*Your assignment*.
Retype each entry. Leave every word as it is.

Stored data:
== == ==

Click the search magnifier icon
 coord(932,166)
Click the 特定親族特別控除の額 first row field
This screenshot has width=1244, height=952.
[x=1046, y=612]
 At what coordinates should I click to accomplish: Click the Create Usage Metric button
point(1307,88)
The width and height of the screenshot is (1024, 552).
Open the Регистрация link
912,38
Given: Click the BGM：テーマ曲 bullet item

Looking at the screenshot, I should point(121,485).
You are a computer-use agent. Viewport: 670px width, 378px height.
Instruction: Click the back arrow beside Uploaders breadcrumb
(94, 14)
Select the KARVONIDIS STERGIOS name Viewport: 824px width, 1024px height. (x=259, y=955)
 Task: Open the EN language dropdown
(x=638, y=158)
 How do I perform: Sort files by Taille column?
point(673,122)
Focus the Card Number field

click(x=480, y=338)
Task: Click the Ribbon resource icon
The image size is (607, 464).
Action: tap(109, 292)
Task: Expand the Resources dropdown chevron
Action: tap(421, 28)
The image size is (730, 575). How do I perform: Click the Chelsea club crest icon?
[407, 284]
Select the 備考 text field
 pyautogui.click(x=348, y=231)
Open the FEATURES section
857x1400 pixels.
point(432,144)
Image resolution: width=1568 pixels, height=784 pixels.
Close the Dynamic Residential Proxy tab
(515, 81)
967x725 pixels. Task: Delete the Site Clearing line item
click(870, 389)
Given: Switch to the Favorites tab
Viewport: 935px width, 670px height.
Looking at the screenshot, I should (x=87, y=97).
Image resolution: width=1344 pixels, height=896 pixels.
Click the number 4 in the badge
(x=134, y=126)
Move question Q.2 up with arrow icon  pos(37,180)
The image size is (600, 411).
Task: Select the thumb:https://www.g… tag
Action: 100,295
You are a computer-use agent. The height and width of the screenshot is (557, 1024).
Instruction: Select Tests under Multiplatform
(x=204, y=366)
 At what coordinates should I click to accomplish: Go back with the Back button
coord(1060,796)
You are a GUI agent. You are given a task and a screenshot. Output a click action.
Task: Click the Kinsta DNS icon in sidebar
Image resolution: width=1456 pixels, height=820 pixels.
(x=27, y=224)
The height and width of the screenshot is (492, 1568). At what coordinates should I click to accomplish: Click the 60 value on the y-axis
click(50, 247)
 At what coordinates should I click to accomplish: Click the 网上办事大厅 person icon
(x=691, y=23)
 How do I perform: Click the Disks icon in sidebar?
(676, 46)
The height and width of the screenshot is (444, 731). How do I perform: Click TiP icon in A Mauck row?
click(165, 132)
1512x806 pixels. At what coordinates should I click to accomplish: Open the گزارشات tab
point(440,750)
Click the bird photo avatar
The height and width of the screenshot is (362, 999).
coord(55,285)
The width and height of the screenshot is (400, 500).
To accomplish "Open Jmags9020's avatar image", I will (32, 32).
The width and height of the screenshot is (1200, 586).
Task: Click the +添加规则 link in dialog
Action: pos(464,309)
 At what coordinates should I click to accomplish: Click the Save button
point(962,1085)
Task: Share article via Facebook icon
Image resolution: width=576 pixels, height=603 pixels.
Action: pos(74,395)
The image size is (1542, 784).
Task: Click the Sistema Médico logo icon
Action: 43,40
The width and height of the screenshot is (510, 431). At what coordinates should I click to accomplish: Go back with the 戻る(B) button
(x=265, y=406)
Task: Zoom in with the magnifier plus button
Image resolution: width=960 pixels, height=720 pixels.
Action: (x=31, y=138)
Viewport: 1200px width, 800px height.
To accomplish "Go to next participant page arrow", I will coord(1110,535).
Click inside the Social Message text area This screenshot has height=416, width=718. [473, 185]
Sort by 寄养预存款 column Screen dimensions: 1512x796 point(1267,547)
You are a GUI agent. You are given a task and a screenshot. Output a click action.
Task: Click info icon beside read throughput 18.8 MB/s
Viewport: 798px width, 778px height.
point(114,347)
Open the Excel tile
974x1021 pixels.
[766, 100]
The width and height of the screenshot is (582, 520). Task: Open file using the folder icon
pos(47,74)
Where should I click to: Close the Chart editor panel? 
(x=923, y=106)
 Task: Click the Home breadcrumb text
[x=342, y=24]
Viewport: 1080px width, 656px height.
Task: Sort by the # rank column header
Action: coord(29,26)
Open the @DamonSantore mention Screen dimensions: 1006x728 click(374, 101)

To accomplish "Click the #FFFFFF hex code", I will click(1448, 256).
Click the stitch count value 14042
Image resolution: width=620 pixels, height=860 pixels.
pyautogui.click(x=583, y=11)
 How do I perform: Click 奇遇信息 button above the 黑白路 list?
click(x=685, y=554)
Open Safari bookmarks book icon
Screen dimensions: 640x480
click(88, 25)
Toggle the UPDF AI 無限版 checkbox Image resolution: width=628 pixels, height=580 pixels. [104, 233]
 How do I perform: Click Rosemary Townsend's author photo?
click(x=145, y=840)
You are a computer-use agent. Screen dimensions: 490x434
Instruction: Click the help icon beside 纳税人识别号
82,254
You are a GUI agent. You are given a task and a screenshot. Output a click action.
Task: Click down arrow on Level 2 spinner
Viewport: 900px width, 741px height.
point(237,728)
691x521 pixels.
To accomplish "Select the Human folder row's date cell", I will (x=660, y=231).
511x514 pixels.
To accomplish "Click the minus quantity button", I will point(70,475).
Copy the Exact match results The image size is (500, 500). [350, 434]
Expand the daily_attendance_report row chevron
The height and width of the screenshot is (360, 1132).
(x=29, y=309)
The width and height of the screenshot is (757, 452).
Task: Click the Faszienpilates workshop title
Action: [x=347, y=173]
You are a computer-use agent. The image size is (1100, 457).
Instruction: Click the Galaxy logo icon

== == ==

*Answer section*.
Click the search magnifier icon
 coord(932,166)
Click the 特定親族特別控除の額 first row field
This screenshot has width=1244, height=952.
[x=1046, y=612]
 At what coordinates should I click to accomplish: Click the Create Usage Metric button
point(1307,88)
The width and height of the screenshot is (1024, 552).
Open the Регистрация link
912,38
Given: Click the BGM：テーマ曲 bullet item

Looking at the screenshot, I should point(121,485).
You are a computer-use agent. Viewport: 670px width, 378px height.
Instruction: Click the back arrow beside Uploaders breadcrumb
(94, 14)
Select the KARVONIDIS STERGIOS name Viewport: 824px width, 1024px height. (x=259, y=955)
 Task: Open the EN language dropdown
(x=638, y=158)
 How do I perform: Sort files by Taille column?
point(673,122)
Focus the Card Number field

click(x=480, y=338)
Task: Click the Ribbon resource icon
The image size is (607, 464).
Action: tap(109, 292)
Task: Expand the Resources dropdown chevron
Action: tap(421, 28)
The image size is (730, 575). How do I perform: Click the Chelsea club crest icon?
[407, 284]
Select the 備考 text field
 pyautogui.click(x=348, y=231)
Open the FEATURES section
857x1400 pixels.
point(432,144)
Image resolution: width=1568 pixels, height=784 pixels.
Close the Dynamic Residential Proxy tab
(515, 81)
967x725 pixels. Task: Delete the Site Clearing line item
click(870, 389)
Given: Switch to the Favorites tab
Viewport: 935px width, 670px height.
Looking at the screenshot, I should (x=87, y=97).
Image resolution: width=1344 pixels, height=896 pixels.
Click the number 4 in the badge
(x=134, y=126)
Move question Q.2 up with arrow icon  pos(37,180)
The image size is (600, 411).
Task: Select the thumb:https://www.g… tag
Action: 100,295
You are a computer-use agent. The height and width of the screenshot is (557, 1024).
Instruction: Select Tests under Multiplatform
(x=204, y=366)
 At what coordinates should I click to accomplish: Go back with the Back button
coord(1060,796)
You are a GUI agent. You are given a task and a screenshot. Output a click action.
Task: Click the Kinsta DNS icon in sidebar
Image resolution: width=1456 pixels, height=820 pixels.
(x=27, y=224)
The height and width of the screenshot is (492, 1568). At what coordinates should I click to accomplish: Click the 60 value on the y-axis
click(50, 247)
 At what coordinates should I click to accomplish: Click the 网上办事大厅 person icon
(x=691, y=23)
 How do I perform: Click the Disks icon in sidebar?
(676, 46)
The height and width of the screenshot is (444, 731). How do I perform: Click TiP icon in A Mauck row?
click(165, 132)
1512x806 pixels. At what coordinates should I click to accomplish: Open the گزارشات tab
point(440,750)
Click the bird photo avatar
The height and width of the screenshot is (362, 999).
coord(55,285)
The width and height of the screenshot is (400, 500).
To accomplish "Open Jmags9020's avatar image", I will (32, 32).
The width and height of the screenshot is (1200, 586).
Task: Click the +添加规则 link in dialog
Action: pos(464,309)
 At what coordinates should I click to accomplish: Click the Save button
point(962,1085)
Task: Share article via Facebook icon
Image resolution: width=576 pixels, height=603 pixels.
Action: pos(74,395)
The image size is (1542, 784).
Task: Click the Sistema Médico logo icon
Action: 43,40
The width and height of the screenshot is (510, 431). At what coordinates should I click to accomplish: Go back with the 戻る(B) button
(x=265, y=406)
Task: Zoom in with the magnifier plus button
Image resolution: width=960 pixels, height=720 pixels.
Action: (x=31, y=138)
Viewport: 1200px width, 800px height.
To accomplish "Go to next participant page arrow", I will coord(1110,535).
Click inside the Social Message text area This screenshot has height=416, width=718. [473, 185]
Sort by 寄养预存款 column Screen dimensions: 1512x796 point(1267,547)
You are a GUI agent. You are given a task and a screenshot. Output a click action.
Task: Click info icon beside read throughput 18.8 MB/s
Viewport: 798px width, 778px height.
point(114,347)
Open the Excel tile
974x1021 pixels.
[766, 100]
The width and height of the screenshot is (582, 520). Task: Open file using the folder icon
pos(47,74)
Where should I click to: Close the Chart editor panel? 
(x=923, y=106)
 Task: Click the Home breadcrumb text
[x=342, y=24]
Viewport: 1080px width, 656px height.
Task: Sort by the # rank column header
Action: coord(29,26)
Open the @DamonSantore mention Screen dimensions: 1006x728 click(374, 101)

To accomplish "Click the #FFFFFF hex code", I will click(1448, 256).
Click the stitch count value 14042
Image resolution: width=620 pixels, height=860 pixels.
pyautogui.click(x=583, y=11)
 How do I perform: Click 奇遇信息 button above the 黑白路 list?
click(x=685, y=554)
Open Safari bookmarks book icon
Screen dimensions: 640x480
click(88, 25)
Toggle the UPDF AI 無限版 checkbox Image resolution: width=628 pixels, height=580 pixels. [104, 233]
 How do I perform: Click Rosemary Townsend's author photo?
click(x=145, y=840)
You are a computer-use agent. Screen dimensions: 490x434
Instruction: Click the help icon beside 纳税人识别号
82,254
You are a GUI agent. You are given a task and a screenshot. Output a click action.
Task: Click down arrow on Level 2 spinner
Viewport: 900px width, 741px height.
point(237,728)
691x521 pixels.
To accomplish "Select the Human folder row's date cell", I will (x=660, y=231).
511x514 pixels.
To accomplish "Click the minus quantity button", I will point(70,475).
Copy the Exact match results The image size is (500, 500). [350, 434]
Expand the daily_attendance_report row chevron
The height and width of the screenshot is (360, 1132).
(x=29, y=309)
The width and height of the screenshot is (757, 452).
Task: Click the Faszienpilates workshop title
Action: [x=347, y=173]
You are a computer-use agent. The image size is (1100, 457).
Instruction: Click the Galaxy logo icon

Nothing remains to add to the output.